Manhattan: Mobile Antenna Lease Authorised for Water Tower | Communal
After lengthy discussions, a public hearing, and professional scientific presentations with varying conclusions, Manhattan City Council last week approved a 20-year contract with T-Mobile that allowed the wireless operator to rent space for an antenna on the city’s water tower.
In their opening speeches to the council at the March 11th meeting, representatives from T-Mobile praised the contract as a win-win situation for the company and the city.
“It is possible that other (locations) are possible, but this is by far the best location,” said Ben Marcus of T-Mobile of a cellular antenna. “It’s a great win-win situation for both parties. The city receives additional revenue and electrical service at the top of the tank. “
But councilor Betsy Mancuso, citing potential health consequences as a reason for rejecting the $ 2,000 / month lease, disagreed.
“Manhattan is a great place to start a family,” she said. “As a councilor, I want to be sure that it is a safe environment for our residents.”
At the invitation of Mancuso, Theodora Scarato delivered a detailed zoom presentation on the radiation emitted by cell towers. She cited information from the Environmental Health Trust suing the Federal Communications Commission “for ignoring the science of cell phones and wireless networks and refusing to update its 24-year-old guidelines,” according to the EHT website.
Scarato said radio frequency radiation has been classified as potentially carcinogenic by some scientists.
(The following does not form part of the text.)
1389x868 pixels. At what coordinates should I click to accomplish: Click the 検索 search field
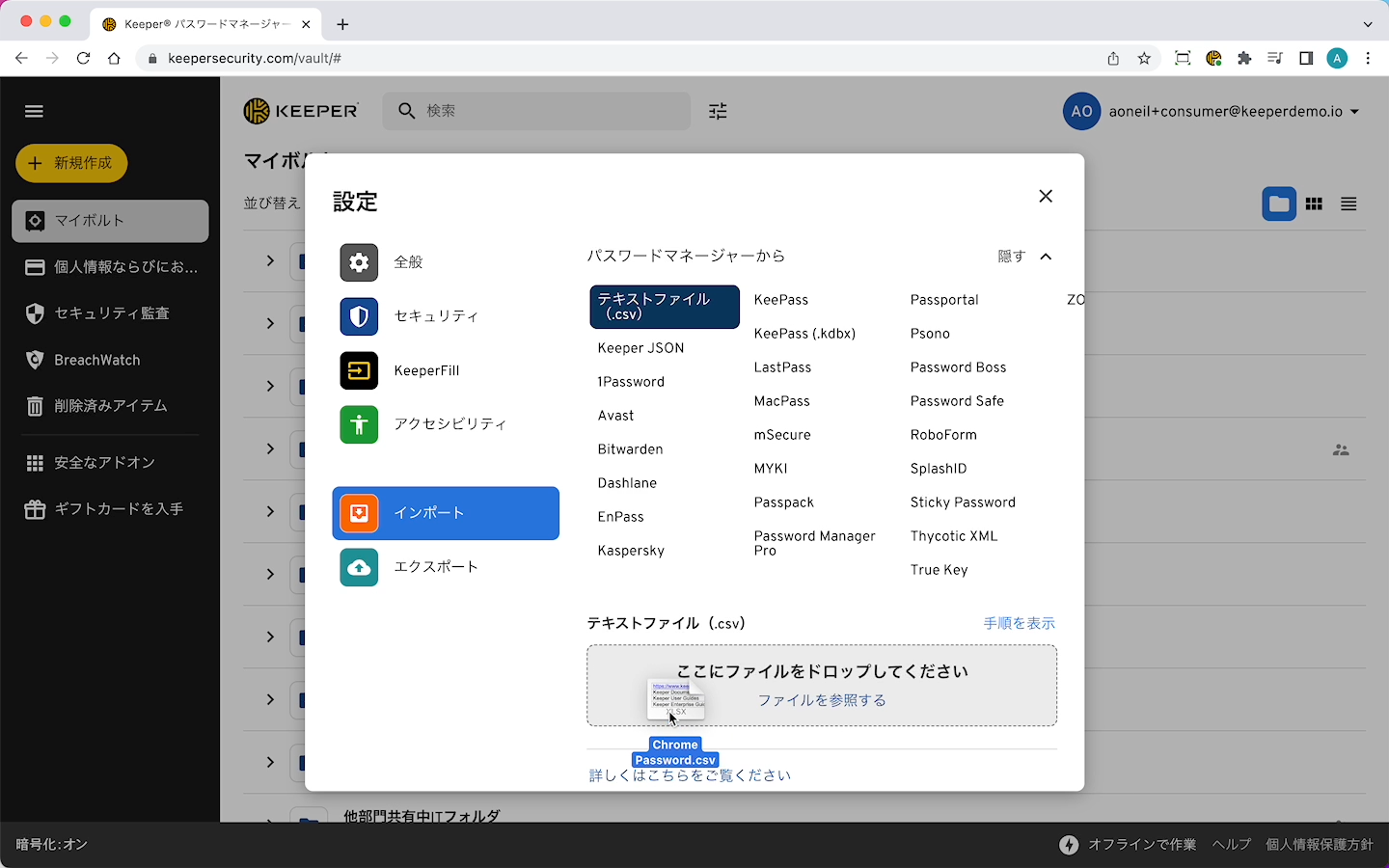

“They (the FCC) say there is no evidence that there is any health impact, but the FCC is not a health and science agency,” Scarato said. “What we showed in our letter is that there has not been a government agency review of the scientific literature in decades. So how can you say it is safe if you haven’t looked at all of the science?”
Their presentation followed comments from Bill Hammet, a professional engineer who spoke on behalf of T-Mobile about the physics of the antenna on the tower.
“In this case, the levels in the neighborhood around the water tank are low and there are several reasons why they are,” he said. “One is the narrow antenna patterns… given the height of this facility – 177 feet high – the energy focus is on the horizon, not down to the houses.
“Another factor is the inverse square law. The power density decreases exponentially with increasing distance, ”said Hammet.
Both Hammet and Scarato talked about the 5G technology being added to the water tower and their opinions again differed. Hammet simply described the technology as a more efficient way of encoding data on radio waves. He emphasized that 5G does not correspond to implicit millimeter waves, but instead is used on existing cell bands.
Scarato countered that “hundreds of scientists are trying to reduce human exposure to cell towers, cell phones and wireless radiation, especially 5G, because of the health risks associated with it”.
Although most of the discussion at the meeting focused on health issues, Hammet stated at the outset that they could have no influence on the council’s decision. This is because the Telecommunications Act of 1996 prohibits local governments from regulating the “placement, construction, and modification of facilities for personal wireless services based on the environmental impact of radio frequency emissions, provided that those facilities comply with the Commission’s rules on such emissions correspond”.
Even so, a handful of people testified against the proposal during the public hearing, citing mostly health concerns. The Council also received 11 letters from constituents opposed to the proposal and two letters in support of the proposal.
During the discussion, Council President Callie Hamilton referred to the regulation that prevented the council from rejecting the lease on health grounds, but also addressed the public’s concerns before voting in favor of the lease.
“There are so many scientists and so many studies. We are unable to take every study apart and determine its strengths and weaknesses. “
She added, “If I thought for a second that there is credible evidence that this is causing health risks to my own children who go to school, I wouldn’t be for it … it really matters to the entirety of the evidence to listen . ”
The council voted 3-1 to approve the lease, with Mancuso casting the only vote against.
On other matters, the council approved an amendment to the city’s fireworks ordinance, reducing the hours they can be ignited to July 3, between 6pm and 10pm. July 4th between 6pm and midnight; and December 31st from 10pm to 1am on January 1st.